In 1984, Fagan attacked a policeman at a café in Fishguard, Wales, and was given a three-month suspended jail sentence. He was found guilty of indecent exposure in 1987 after he was spotted running around with no trousers on at a waste ground in Chingford, Essex. In 1997 he was imprisoned for four years after he, his wife and their 20-year-old son were charged with conspiring to supply heroin.[7]

Notoriety

In 1983, Michael Fagan recorded a cover version of the Sex Pistols song "God Save The Queen"[8] with British punk band the Bollock Brothers. He made an appearance in Channel 4's The Antics Roadshow,[9] an hour-long 2011 TV documentary directed by the British street artist Banksy charting the history of people behaving badly in public. The palace intrusion was adapted in 2012 for an episode of Sky Arts' Playhouse Presents series entitled Walking the Dogs,[10][11] a one-off British comedy drama starring Emma Thompson as the monarch.

**Exercise aim:** Copy out the part of the passage about Michael Fagan that opens with the words containing "In 1983, Michael" and closes with "as the monarch.", renaming "Banksy" as "the anonymous artist" throughout. Rely on nothing but the passage about Michael Fagan.

**Information provided:**
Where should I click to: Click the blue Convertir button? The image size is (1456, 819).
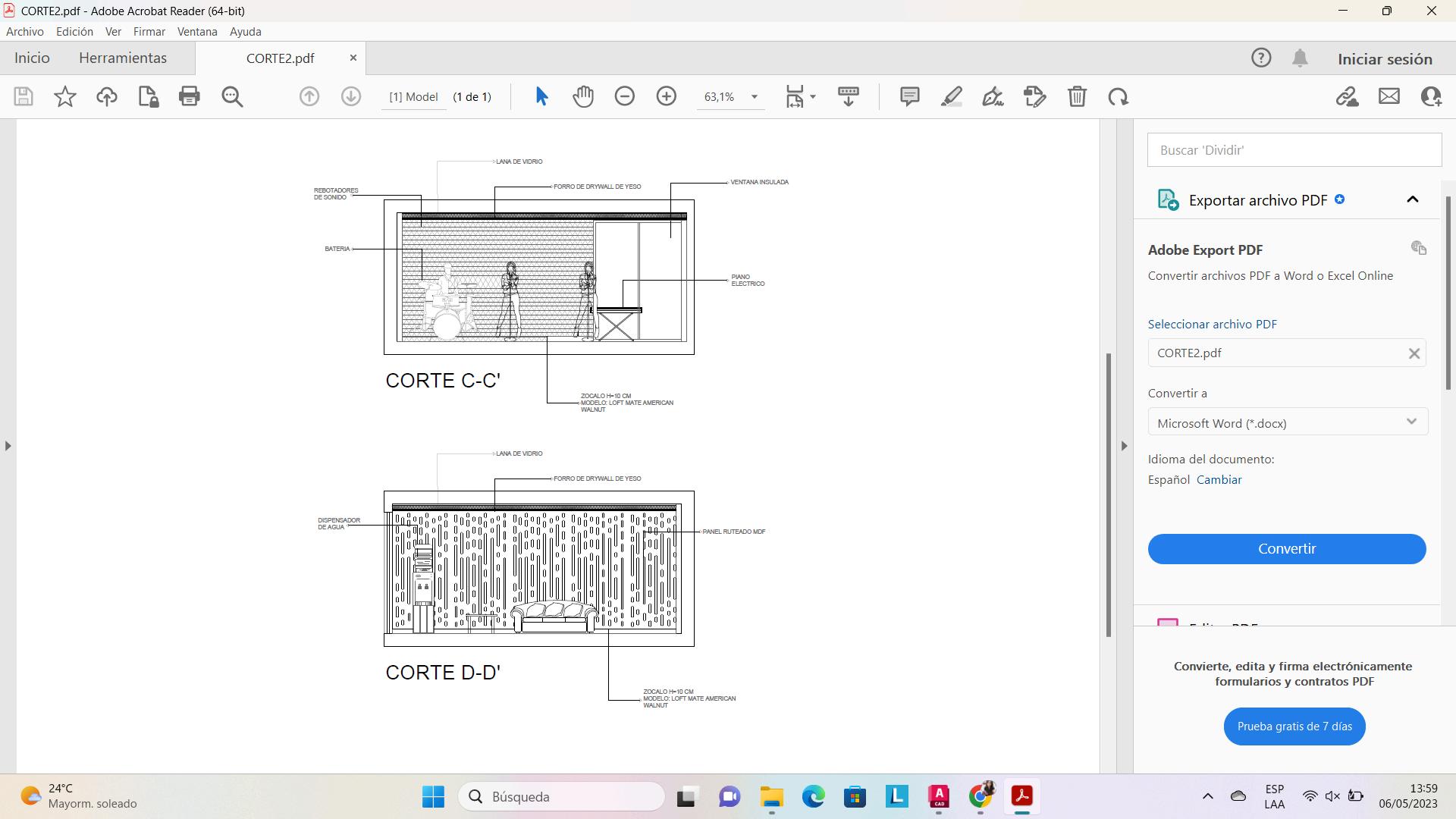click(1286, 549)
* * *
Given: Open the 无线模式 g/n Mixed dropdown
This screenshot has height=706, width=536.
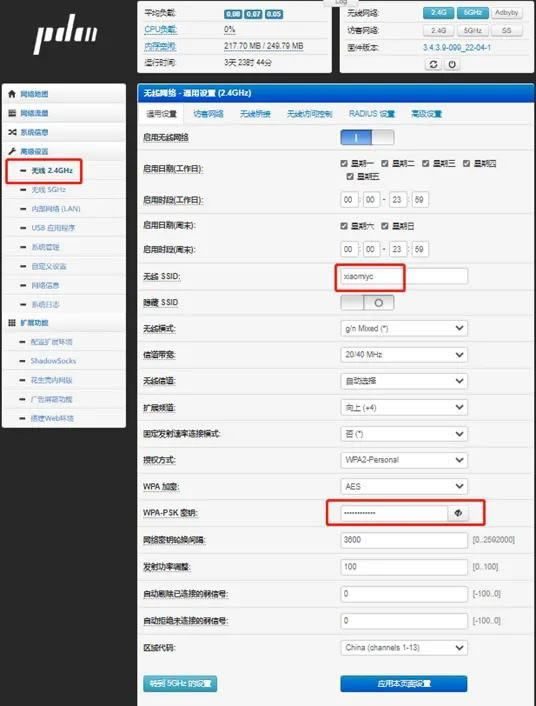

**Complete response:**
In 1983, Michael Fagan recorded a cover version of the Sex Pistols song "God Save The Queen"[8] with British punk band the Bollock Brothers. He made an appearance in Channel 4's The Antics Roadshow,[9] an hour-long 2011 TV documentary directed by the British street artist the anonymous artist charting the history of people behaving badly in public. The palace intrusion was adapted in 2012 for an episode of Sky Arts' Playhouse Presents series entitled Walking the Dogs,[10][11] a one-off British comedy drama starring Emma Thompson as the monarch.